Statement from Mark Israel: 

Philanthropic dollars are critically important for our ability to fight cancer. This year we plan to focus on several areas of investigation: tumor immunology, molecular epidemiology, prevention (screening and behavioral change), experimental therapeutics, early phase clinical trials, and personalized medicine. These areas are not new, but it makes sense to concentrate our efforts to have the greatest impact possible (bringing research into patient treatment) as quickly as possible. 


We will continue to fund Prouty Pilot Project grants, which are an outstanding way to move our science forward; nursing education, which keeps our nurses abreast of best practices; and the all-important patient support services, which ease the path of our cancer patients and their families. 

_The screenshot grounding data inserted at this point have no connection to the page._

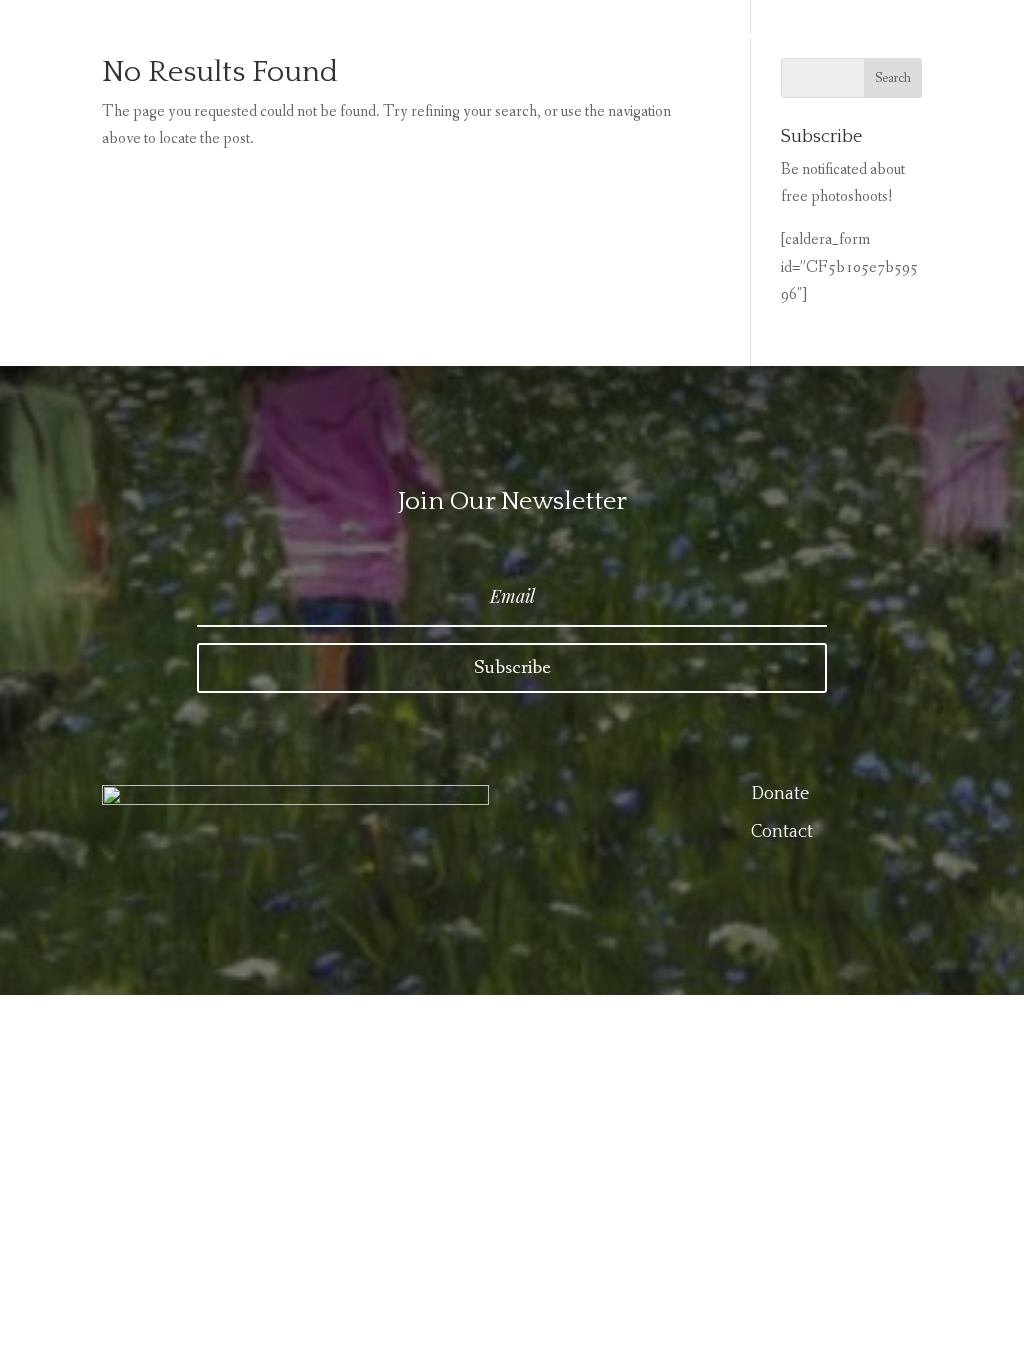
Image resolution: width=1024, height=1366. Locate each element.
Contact (769, 39)
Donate (862, 39)
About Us (664, 39)
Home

If I could, I would personally thank every single participant, volunteer, sponsor, and donor for helping to make The Prouty the wonderful event it has become. We are so grateful for all of the effort you put into raising money for our fight against cancer. Research conducted here has helped change the way medicine is practiced. With your help we will continue to lead the way. 



Norris Cotton Cancer Center is the grateful beneficiary of the fundraising efforts of the Friends. The application of monies raised by the Friends is tailored to the needs of the Cancer Center as identified by its leadership groups—Executive Committee, Cancer Research Committee, and Clinical Cancer Committee.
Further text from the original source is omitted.